**本文:**
本記事ではリポジトリマージの手順について載せていきます。
また、「GitHub.com」でForkを利用した場合のリポジトリ間マージについても触れていきます。
以下、目次です。
リポジトリ間のマージ
前提条件とパターン
リポジトリの前提条件は次の通りです。
- リポジトリA(オリジナル)
- リポジトリB(複製)
今回は、次のパターンを想定しています。
- B ← A(BにAの内容をマージする)
- A ← B(AにBの内容をマージする)
※リポジトリBは次のいずれかの手順で作成可能です。
- リポジトリAをFork(GitHub利用)
- リポジトリAをClone後に新規リポジトリBとして登録
コマンドで試します
リポジトリ間マージ:B ← A
- リポジトリBはクローンしておきます。
- リポジトリAは何かしら変更しておきます。
→ リポジトリAの変更を取り込んでいきましょう。

**課題 1:** リポジトリ間マージの記事では、リポジトリBを作成する手順としてどのようなものが挙げられていますか。
**課題 2:** リポジトリ間マージの記事を、最後の文の後から書き継ぎなさい。

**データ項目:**

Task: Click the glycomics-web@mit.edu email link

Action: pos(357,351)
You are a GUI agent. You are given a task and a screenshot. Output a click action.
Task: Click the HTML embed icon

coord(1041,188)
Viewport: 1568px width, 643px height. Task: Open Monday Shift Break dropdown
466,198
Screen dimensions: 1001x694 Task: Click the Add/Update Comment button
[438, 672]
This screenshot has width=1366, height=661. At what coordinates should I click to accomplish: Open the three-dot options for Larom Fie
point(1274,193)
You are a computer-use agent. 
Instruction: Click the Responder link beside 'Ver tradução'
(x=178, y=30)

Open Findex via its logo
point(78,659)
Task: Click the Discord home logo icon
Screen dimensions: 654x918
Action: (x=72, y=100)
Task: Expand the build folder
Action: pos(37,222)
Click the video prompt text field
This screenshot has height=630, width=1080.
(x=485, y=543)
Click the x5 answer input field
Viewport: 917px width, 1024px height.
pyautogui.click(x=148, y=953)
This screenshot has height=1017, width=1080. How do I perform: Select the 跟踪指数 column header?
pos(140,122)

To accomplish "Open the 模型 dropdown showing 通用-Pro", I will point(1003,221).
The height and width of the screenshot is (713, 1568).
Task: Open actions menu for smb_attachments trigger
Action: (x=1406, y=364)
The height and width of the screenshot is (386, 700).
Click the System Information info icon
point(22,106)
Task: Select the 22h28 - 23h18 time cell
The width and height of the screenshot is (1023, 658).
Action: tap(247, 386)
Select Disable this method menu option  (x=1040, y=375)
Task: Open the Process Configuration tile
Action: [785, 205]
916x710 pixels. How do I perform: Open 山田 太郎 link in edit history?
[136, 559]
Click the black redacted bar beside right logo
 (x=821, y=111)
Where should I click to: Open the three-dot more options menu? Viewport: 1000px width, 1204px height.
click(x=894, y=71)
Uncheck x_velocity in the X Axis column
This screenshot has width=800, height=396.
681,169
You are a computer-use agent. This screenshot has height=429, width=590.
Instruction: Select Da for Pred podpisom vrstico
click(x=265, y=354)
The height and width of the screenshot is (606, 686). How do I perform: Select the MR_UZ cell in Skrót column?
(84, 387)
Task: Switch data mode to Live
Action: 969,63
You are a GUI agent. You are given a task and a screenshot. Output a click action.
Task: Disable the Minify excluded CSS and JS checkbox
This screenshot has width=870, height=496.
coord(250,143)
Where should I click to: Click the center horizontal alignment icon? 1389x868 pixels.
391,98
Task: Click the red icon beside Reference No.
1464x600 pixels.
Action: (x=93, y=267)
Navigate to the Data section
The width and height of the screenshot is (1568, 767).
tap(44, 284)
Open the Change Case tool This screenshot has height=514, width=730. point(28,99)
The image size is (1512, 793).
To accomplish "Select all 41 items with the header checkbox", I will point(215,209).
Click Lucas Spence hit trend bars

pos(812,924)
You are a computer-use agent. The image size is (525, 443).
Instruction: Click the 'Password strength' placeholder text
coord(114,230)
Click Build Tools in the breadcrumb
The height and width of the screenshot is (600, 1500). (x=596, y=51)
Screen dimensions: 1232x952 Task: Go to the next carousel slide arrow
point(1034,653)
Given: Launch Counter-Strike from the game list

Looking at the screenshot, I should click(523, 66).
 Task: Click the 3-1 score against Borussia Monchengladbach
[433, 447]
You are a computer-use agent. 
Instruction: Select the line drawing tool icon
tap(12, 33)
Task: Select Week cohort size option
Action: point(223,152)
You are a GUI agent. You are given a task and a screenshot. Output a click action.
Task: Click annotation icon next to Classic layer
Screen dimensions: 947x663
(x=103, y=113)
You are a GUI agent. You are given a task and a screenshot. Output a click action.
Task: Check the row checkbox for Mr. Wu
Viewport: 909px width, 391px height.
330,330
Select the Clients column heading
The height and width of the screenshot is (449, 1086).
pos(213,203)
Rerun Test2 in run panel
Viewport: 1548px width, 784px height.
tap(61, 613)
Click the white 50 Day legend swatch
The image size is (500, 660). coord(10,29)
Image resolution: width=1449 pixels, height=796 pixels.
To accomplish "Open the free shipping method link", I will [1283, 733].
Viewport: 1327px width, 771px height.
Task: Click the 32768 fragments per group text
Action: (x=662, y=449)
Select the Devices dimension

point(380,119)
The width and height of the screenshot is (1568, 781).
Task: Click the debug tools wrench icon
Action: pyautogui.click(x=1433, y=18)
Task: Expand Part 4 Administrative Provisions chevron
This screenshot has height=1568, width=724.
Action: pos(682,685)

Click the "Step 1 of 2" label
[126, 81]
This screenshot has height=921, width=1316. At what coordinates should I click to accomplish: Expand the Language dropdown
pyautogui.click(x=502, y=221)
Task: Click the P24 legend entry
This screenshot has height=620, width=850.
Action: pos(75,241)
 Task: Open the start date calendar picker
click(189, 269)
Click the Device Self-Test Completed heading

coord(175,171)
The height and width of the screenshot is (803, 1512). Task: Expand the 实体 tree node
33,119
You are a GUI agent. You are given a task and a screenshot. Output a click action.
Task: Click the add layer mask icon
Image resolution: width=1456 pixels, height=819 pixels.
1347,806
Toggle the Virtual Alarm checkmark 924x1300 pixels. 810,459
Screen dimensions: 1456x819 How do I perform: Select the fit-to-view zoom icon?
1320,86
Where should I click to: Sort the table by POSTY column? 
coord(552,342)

**解答 1:** リポジトリAをFork(GitHub利用)する手順と、リポジトリAをClone後に新規リポジトリBとして登録する手順の二つです。

**解答 2:**
# リポジトリBに移動
cd repoB
# 取込元にAを追加して確認
git remote add upstream https://github.com/xxxx/RepoA.git
git remote -v
# 取込実施&マージ
git fetch upstream
git merge upstream/main
# リポジトリB(リモート)に反映
git push
※マージの際にコンフリクトがある場合は通常のブランチ間マージのように対応が必要です。
リポジトリ間マージ:A ← B
方向を逆にするだけで同じように実施出来ます。
- リポジトリAはクローンしておきます。
- リポジトリBは何かしら変更しておきます。
# リポジトリAに移動
cd repoA
# 取込元にBを追加して確認
git remote add downstream https://github.com/xxxx/RepoB.git
git remote -v
# 取込実施&マージ
git fetch downstream
git merge downstream/main
# リポジトリA(リモート)に反映
git push
GitHub.com上の場合
続いて、GitHub.com上だけでリポジトリ間のマージについて調べます。
リポジトリの前提条件は次の通りです。
- リポジトリA
- リポジトリB(リポジトリAをFork)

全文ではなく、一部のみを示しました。